Problems to solve:
1. According to the event announcement, why should a line be drawn between passionate disagreement and snarling invective?
2. Echo the records from the line with "will [261, 204]." up to and including the last line of the records.

Selected text:
|19 September, 2021||Filled under Debates, Forthcoming Events, Uncategorized||
Tuesday 2 November 7 pm
Liverpool 1 3DD
The Liverpool Salon was founded to foster free and open debate. Join us, with guest speakers Piers Benn, Timandra Harkness and Philip Waldron, to discuss the philosophical, historical and political complexities of free thinking and free speech in an era of culture wars and uncertainty about the limits of tolerance and political freedoms.
Whether debating the effects of Lockdowns, or Brexit, or the rights and wrongs of Black Lives Matter, political discourse today inevitably splits into angry, polarised oppositions. With noisy twitter pile-ons, demands that speakers be ‘cancelled’ and even threats of physical violence, it seems that anger and the giving and taking of offence have become strategies for winning arguments. Can’t we draw a line between passionate disagreement and snarling invective? For surely, in the battle to win hearts and minds, persuasion is more effective than polemic.
Before lamenting a supposedly lost civility, history shows that political battles have frequently been conducted through invective and ferocious satire. From the Peasants’ Revolt to the Reformation and the English Revolution, history also reminds us of the power of righteous anger as a force for mobilising popular demands for equality, justice and democratic control. It comes as no surprise that those in power frequently defend vested interests by painting their political enemies as uncivil, ill-educated and unruly mobs, disposed to violence and susceptible to fanatics and rabble-rousers.

[Dataset rows]

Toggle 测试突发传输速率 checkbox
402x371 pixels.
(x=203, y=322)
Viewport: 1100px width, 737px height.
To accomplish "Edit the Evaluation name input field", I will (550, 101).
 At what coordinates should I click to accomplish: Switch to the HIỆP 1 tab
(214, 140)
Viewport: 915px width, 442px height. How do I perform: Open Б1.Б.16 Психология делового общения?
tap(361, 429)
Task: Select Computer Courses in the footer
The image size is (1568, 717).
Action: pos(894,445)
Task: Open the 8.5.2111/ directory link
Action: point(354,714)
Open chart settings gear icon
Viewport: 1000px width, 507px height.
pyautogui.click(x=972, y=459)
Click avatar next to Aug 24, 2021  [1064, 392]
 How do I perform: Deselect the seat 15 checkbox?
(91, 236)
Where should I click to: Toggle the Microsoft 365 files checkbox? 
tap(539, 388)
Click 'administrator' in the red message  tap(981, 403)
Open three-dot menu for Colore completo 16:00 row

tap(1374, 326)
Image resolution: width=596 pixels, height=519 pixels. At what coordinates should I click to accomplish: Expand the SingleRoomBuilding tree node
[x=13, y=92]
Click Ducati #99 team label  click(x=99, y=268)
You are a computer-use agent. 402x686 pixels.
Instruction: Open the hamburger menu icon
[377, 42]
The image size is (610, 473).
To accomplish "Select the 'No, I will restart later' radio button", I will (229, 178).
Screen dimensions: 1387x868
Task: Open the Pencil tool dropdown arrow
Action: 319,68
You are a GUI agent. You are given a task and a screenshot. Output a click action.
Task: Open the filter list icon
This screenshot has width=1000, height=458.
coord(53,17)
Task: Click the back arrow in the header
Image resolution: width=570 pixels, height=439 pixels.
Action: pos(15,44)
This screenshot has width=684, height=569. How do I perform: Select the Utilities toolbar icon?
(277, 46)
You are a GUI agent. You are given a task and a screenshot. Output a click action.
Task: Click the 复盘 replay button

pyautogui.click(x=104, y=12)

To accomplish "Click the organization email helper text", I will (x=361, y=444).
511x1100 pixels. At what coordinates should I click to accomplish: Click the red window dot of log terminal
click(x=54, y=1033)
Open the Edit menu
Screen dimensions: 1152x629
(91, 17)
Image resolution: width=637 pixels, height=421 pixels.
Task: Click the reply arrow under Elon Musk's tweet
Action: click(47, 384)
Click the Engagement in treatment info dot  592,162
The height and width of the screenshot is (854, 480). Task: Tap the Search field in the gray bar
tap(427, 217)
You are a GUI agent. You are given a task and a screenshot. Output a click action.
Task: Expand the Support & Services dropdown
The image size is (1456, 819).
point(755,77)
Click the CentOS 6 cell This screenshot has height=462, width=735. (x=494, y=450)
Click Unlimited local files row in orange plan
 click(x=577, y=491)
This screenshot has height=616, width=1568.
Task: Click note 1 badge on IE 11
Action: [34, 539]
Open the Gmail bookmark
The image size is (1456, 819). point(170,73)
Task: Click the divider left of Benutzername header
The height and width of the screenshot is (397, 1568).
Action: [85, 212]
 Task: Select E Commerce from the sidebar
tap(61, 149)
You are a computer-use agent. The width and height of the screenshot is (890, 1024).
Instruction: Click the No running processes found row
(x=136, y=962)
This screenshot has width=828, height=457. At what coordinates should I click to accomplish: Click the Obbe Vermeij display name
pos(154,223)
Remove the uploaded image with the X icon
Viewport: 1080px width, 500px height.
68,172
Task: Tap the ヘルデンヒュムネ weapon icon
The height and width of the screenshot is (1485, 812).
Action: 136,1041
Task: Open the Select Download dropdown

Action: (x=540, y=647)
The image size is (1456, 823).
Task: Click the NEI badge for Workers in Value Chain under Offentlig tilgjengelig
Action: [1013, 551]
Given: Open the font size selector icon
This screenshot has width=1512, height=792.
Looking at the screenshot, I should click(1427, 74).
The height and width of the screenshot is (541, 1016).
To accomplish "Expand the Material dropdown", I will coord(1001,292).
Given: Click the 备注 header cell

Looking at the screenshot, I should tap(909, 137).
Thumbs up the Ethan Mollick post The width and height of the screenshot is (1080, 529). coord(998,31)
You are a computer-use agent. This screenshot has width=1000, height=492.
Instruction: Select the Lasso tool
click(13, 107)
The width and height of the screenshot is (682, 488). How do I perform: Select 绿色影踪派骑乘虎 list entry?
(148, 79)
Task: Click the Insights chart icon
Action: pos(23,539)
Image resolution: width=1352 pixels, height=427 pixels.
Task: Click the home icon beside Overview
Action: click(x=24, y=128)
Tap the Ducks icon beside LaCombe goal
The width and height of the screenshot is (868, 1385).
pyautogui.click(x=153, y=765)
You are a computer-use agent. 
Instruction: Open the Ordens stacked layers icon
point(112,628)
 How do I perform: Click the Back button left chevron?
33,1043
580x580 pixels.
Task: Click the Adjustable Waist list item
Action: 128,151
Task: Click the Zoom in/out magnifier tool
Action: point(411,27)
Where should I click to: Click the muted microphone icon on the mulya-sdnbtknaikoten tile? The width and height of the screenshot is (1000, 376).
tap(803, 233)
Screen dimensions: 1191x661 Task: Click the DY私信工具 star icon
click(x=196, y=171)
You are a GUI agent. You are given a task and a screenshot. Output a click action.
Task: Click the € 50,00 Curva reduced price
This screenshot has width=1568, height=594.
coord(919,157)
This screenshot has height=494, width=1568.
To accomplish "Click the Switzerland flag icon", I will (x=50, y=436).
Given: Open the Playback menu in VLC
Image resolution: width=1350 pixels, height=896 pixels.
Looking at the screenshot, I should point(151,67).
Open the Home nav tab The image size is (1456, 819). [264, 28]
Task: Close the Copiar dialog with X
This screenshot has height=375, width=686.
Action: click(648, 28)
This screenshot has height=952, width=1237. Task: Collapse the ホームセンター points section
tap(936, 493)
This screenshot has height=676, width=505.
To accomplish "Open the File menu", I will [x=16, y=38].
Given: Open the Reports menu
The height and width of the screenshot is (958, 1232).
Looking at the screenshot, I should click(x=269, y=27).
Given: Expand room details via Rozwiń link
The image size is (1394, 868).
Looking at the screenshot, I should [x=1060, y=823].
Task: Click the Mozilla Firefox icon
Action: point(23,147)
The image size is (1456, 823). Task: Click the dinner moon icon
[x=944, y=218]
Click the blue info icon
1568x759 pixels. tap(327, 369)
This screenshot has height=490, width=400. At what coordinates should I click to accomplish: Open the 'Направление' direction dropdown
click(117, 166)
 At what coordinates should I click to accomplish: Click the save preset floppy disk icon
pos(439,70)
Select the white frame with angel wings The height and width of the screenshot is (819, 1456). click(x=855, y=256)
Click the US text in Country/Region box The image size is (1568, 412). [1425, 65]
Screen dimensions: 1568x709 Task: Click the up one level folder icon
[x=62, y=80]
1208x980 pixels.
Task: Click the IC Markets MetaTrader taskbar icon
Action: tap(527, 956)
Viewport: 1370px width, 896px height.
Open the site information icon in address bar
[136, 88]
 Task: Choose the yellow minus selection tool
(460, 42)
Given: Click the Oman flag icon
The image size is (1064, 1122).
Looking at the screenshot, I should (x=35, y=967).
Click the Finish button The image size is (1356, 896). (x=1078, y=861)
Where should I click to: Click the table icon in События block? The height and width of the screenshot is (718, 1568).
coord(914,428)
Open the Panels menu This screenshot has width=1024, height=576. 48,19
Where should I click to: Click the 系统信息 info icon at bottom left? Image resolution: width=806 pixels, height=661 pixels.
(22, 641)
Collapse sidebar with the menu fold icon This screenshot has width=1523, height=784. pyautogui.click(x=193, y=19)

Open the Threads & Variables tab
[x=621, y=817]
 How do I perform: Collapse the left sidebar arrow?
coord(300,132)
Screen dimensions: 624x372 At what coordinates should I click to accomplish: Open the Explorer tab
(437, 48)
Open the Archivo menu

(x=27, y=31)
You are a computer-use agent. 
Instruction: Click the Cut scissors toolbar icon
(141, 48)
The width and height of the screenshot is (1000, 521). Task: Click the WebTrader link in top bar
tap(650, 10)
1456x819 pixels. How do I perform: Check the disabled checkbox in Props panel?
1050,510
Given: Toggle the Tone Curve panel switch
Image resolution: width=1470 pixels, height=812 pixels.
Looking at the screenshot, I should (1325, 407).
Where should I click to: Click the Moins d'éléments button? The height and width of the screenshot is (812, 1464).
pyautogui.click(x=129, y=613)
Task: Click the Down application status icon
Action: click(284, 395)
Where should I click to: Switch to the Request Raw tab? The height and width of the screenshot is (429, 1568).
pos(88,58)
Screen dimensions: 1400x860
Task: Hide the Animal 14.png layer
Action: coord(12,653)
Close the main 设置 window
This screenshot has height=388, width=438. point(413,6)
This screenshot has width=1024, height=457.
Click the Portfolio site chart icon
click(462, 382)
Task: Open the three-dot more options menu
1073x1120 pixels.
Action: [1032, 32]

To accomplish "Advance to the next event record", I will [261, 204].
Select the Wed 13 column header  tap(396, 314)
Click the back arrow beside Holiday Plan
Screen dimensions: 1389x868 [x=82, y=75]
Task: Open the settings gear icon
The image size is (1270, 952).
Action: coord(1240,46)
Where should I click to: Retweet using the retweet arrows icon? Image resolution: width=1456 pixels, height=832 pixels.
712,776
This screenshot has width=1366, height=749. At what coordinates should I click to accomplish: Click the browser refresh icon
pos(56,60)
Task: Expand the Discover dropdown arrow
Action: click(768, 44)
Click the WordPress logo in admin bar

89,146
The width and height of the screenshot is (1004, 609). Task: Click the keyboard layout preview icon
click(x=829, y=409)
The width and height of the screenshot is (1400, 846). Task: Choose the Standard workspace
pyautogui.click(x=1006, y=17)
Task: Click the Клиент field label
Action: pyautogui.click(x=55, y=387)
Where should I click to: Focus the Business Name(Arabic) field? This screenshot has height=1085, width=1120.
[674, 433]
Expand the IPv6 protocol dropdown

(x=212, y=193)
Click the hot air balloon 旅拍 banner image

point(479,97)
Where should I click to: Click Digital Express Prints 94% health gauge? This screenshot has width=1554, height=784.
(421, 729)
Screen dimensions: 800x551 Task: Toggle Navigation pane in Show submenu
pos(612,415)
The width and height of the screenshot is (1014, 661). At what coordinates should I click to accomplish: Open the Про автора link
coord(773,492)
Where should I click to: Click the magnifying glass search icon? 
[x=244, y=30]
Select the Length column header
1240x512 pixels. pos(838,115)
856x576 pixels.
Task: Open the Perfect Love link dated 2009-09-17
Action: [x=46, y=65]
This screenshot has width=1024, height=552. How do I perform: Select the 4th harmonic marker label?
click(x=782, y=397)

Results for the exercise:
1. In the battle to win hearts and minds, persuasion is more effective than polemic.

2.
To accomplish "Advance to the next event record", I will [261, 204].
Select the Wed 13 column header  tap(396, 314)
Click the back arrow beside Holiday Plan
Screen dimensions: 1389x868 [x=82, y=75]
Task: Open the settings gear icon
The image size is (1270, 952).
Action: coord(1240,46)
Where should I click to: Retweet using the retweet arrows icon? Image resolution: width=1456 pixels, height=832 pixels.
712,776
This screenshot has width=1366, height=749. At what coordinates should I click to accomplish: Click the browser refresh icon
pos(56,60)
Task: Expand the Discover dropdown arrow
Action: click(768, 44)
Click the WordPress logo in admin bar

89,146
The width and height of the screenshot is (1004, 609). Task: Click the keyboard layout preview icon
click(x=829, y=409)
The width and height of the screenshot is (1400, 846). Task: Choose the Standard workspace
pyautogui.click(x=1006, y=17)
Task: Click the Клиент field label
Action: pyautogui.click(x=55, y=387)
Where should I click to: Focus the Business Name(Arabic) field? This screenshot has height=1085, width=1120.
[674, 433]
Expand the IPv6 protocol dropdown

(x=212, y=193)
Click the hot air balloon 旅拍 banner image

point(479,97)
Where should I click to: Click Digital Express Prints 94% health gauge? This screenshot has width=1554, height=784.
(421, 729)
Screen dimensions: 800x551 Task: Toggle Navigation pane in Show submenu
pos(612,415)
The width and height of the screenshot is (1014, 661). At what coordinates should I click to accomplish: Open the Про автора link
coord(773,492)
Where should I click to: Click the magnifying glass search icon? 
[x=244, y=30]
Select the Length column header
1240x512 pixels. pos(838,115)
856x576 pixels.
Task: Open the Perfect Love link dated 2009-09-17
Action: [x=46, y=65]
This screenshot has width=1024, height=552. How do I perform: Select the 4th harmonic marker label?
click(x=782, y=397)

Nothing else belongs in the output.